YUSUF Mustanir was 5 on Sept 15, 1963, but he remembers that day very well. It was a Sunday and there he was among a crowd that had gathered in Pangkalan Batu, the ceremonial landing steps across the river from the Astana in Kuching.

The last British governor of Sarawak, Sir Alexander Waddell, was making his final exit from Sarawak.

Perched atop the shoulders of his late father, Mustanir Sirat, Yusuf was head and shoulders above others in the crowd.

Waddell approached to shake his hand and spoke to him. His words remain as fresh as if they were spoken only yesterday: “Happy independence, young man. Now, the country is yours.”

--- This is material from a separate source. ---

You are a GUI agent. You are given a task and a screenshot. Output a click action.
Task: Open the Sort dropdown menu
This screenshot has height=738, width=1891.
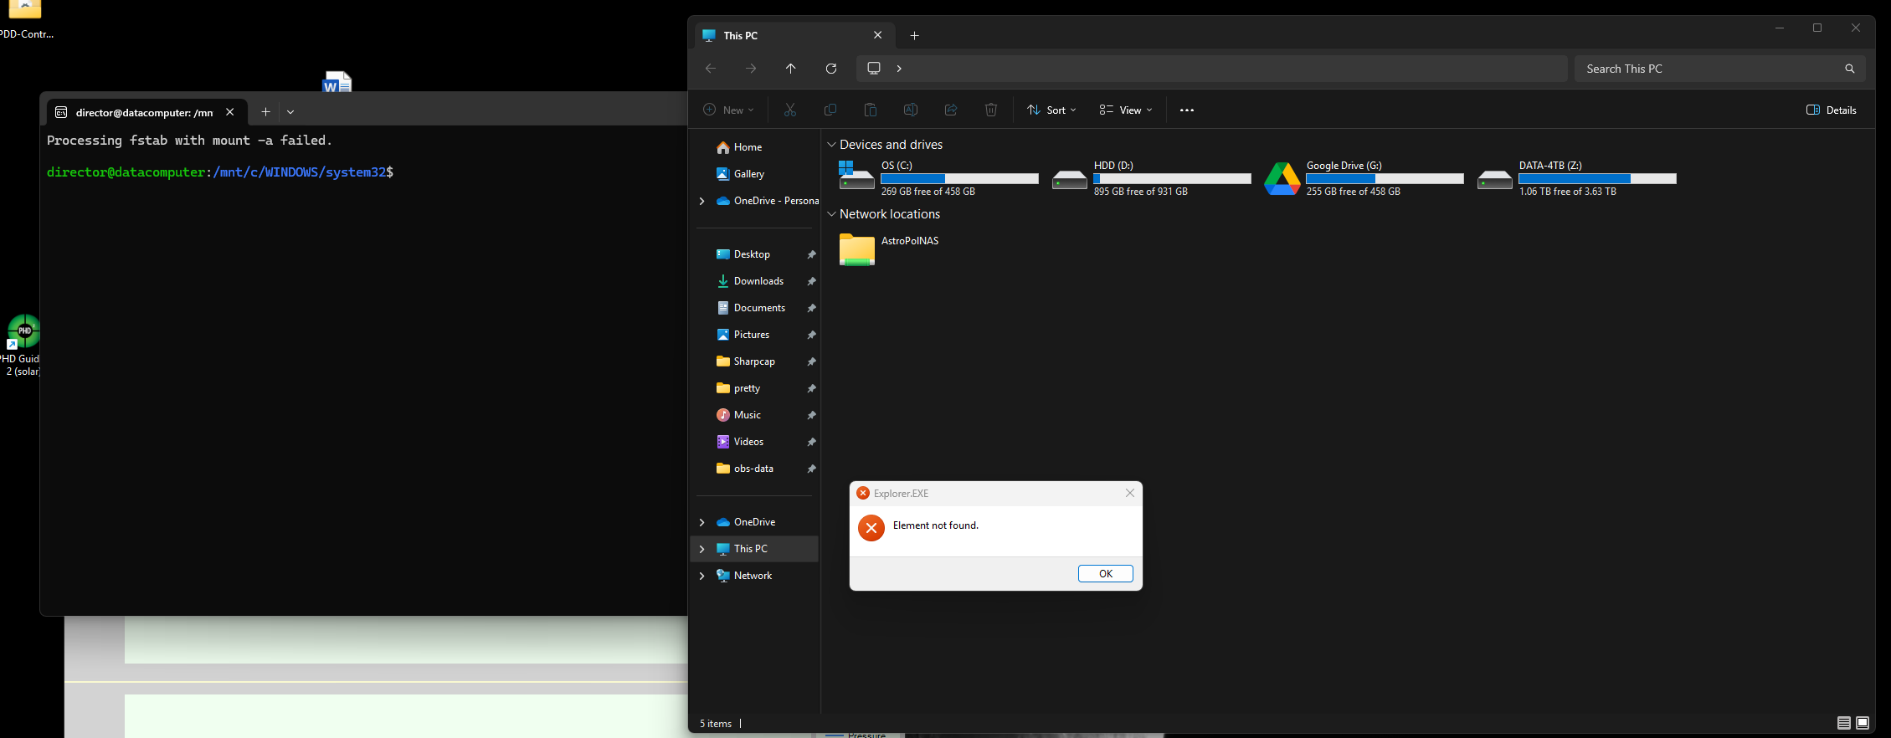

Thus, a new country was born — Malaysia — and with it, a tangled mixture of emotions, symbolisms, dates, hopes and misgivings.

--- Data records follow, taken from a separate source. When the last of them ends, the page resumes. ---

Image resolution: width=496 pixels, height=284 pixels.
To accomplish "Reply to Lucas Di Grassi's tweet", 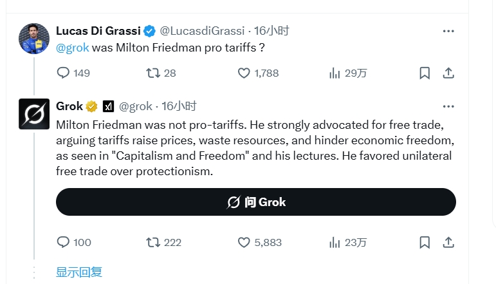I will 64,73.
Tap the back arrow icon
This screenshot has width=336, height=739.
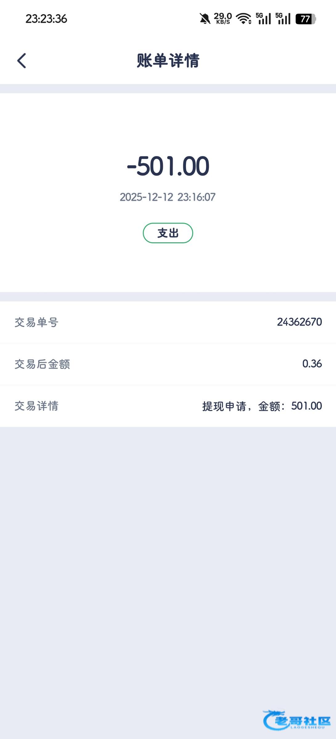[22, 61]
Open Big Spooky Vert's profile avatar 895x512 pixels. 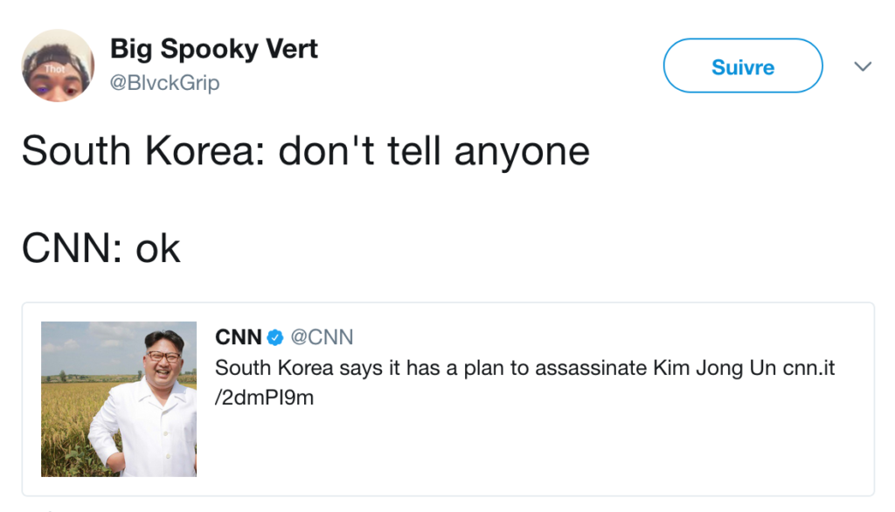(x=58, y=66)
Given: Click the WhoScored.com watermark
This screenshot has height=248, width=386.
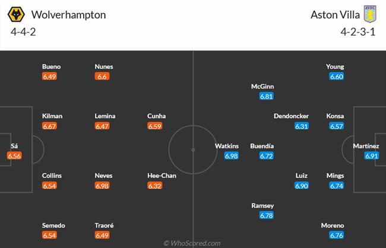Looking at the screenshot, I should tap(192, 243).
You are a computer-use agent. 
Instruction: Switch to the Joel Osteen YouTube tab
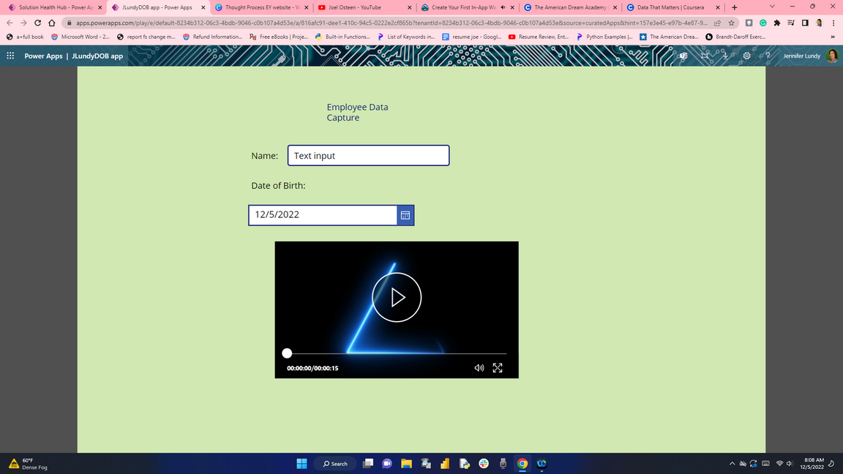354,7

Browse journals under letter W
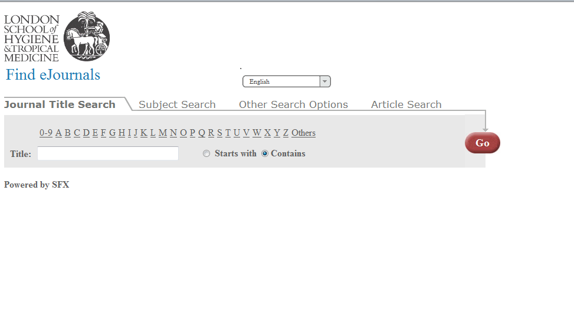[x=257, y=133]
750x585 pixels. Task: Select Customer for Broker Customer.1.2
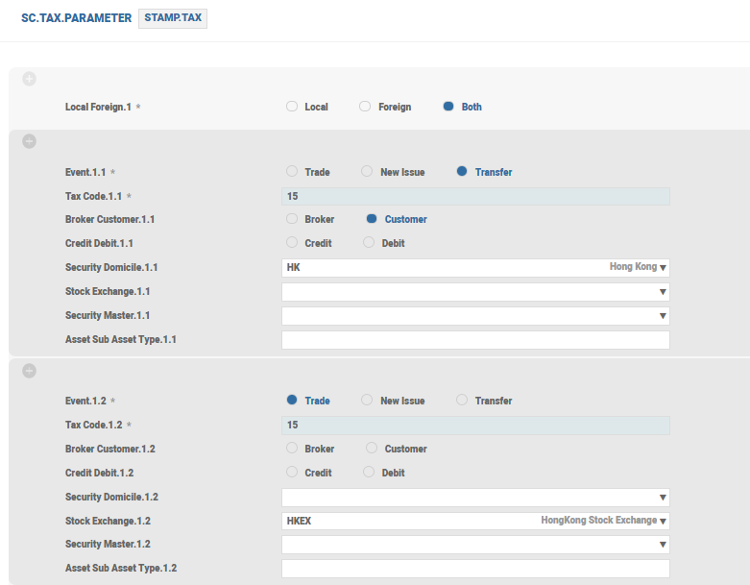(372, 449)
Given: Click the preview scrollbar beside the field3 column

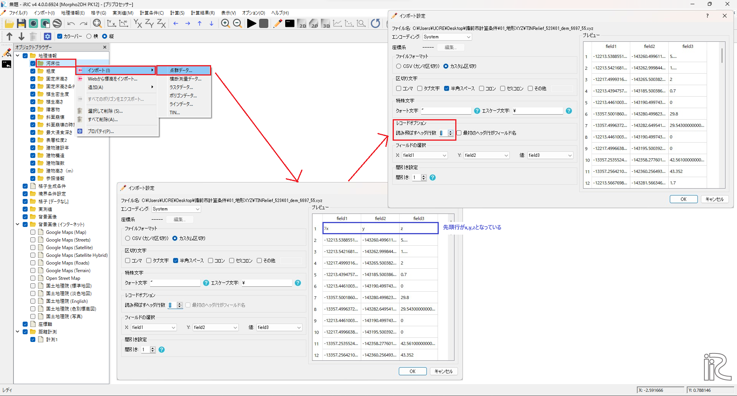Looking at the screenshot, I should (x=722, y=56).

As the late Sarawak chief minister Tan Sri Adenan Satem stated boldly, Sarawak did not shed its status as a British colony only to become a colony of Malaya.

It believes it gained independence on Sept 16, 1963, as an equal partner in the newly-created Federation of Malaysia that came into existence that day.

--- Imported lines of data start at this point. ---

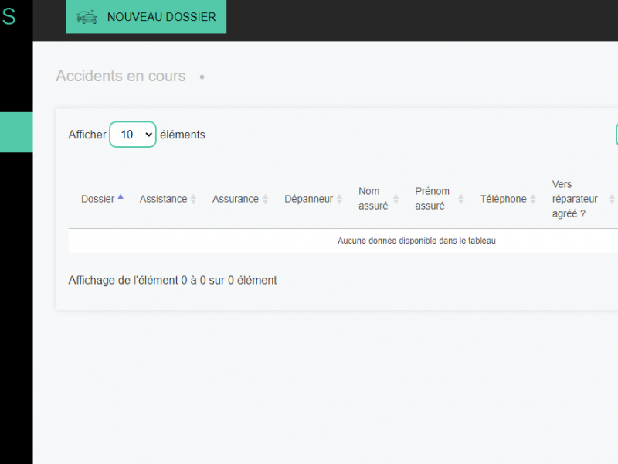Click the sort arrows beside Assurance

click(x=265, y=199)
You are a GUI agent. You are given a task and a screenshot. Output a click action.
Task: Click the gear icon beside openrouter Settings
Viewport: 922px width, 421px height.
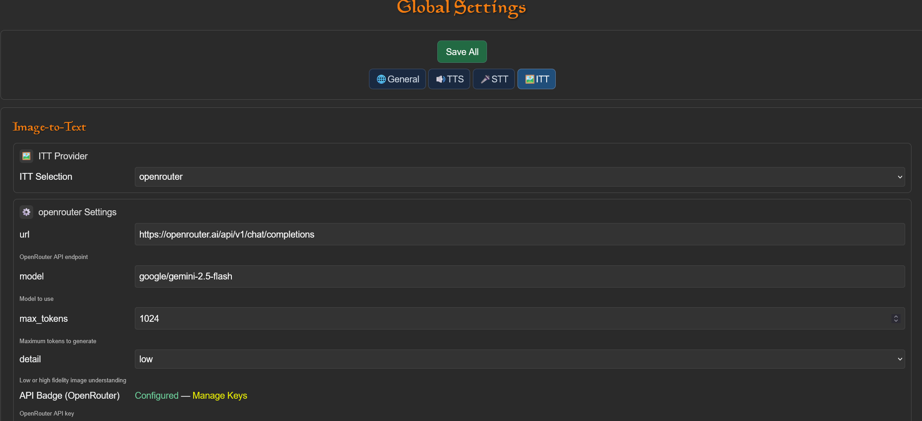tap(26, 212)
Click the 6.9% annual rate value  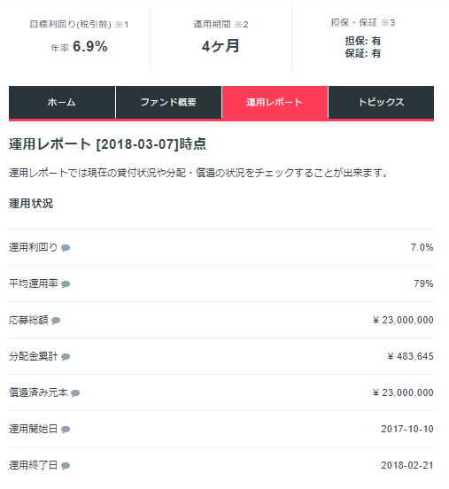click(x=89, y=46)
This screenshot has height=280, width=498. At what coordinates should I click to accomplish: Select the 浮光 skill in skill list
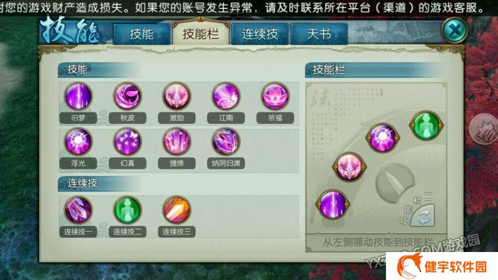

Just what being an “equal partner” means in a federation of 13 states is, of course, never clearly quite spelt out in the Malaysia Agreement and remains unclear in practical terms.

Is being “equal” vis-à-vis the Federal Government and not with the other states in the peninsula? Or is this merely a reflex against perceived heavy-handedness by federal authorities over the years?

No sooner had Sarawak started its own independent journey than political troubles started brewing.

In barely three years, the new governor, the late Tun Abang Openg Sapiee, dismissed his chief minister, the late Tan Sri Stephen Kalong Ningkan, provoking a drawn-out constitutional crisis that wound up at the Privy Council in London.

Former chief justice of Borneo, Tan Sri Jemuri Serjan, who was acting Sarawak attorney-general at the time of what is now known as the Ningkan crisis, recently mused privately over what transpired.

An obvious solution would have been to dissolve the Council Negeri as the state assembly was then called. But, greater political uncertainty would have followed.

The Council Negeri was not a directly-elected legislature. Dissolution would have meant triggering a drawn-out three-tier electoral system that existed then.

Demonstrations by men, armed with parang and other weapons, started appearing in Kuching.

The then prime minister, the late Tunku Abdul Rahman Putra Al-Haj, cut through a Gordian knot by declaring a state of emergency in Sarawak.

The late Datuk Penghulu Tawi Sli became Sarawak’s second chief minister.

The centralising impulses of the Federal Government seemed to move apace from then on and gathered momentum under the lengthy premiership of Tun Dr Mahathir Mohamad.

The lesson posed by the rejection of the Malayan Union in favour a federation seemed all but forgotten.

A backlash was perhaps just waiting for the right moment to rear its head.

It would be wrong to assume many in Sarawak (or Sabah) are hankering for new arrangements separate from what were provided for under the Malaysia Agreement.

Many quarters, including those from the current Sarawak government, call for a return to what were originally provided for.

Symbolisms, too, matter a great deal for Sarawak and Sabah.

They uphold what people in the two states feel deeply and with pride: that the two states are indeed distinct from the rest of the country.

There is a high court for just the two states. The state police chiefs are called police commissioners.

Each state government is led by its own cabinet of ministers.

Prime Minister Datuk Seri Najib Razak has been open to what Sarawak and Sabah have in mind and is all for talks.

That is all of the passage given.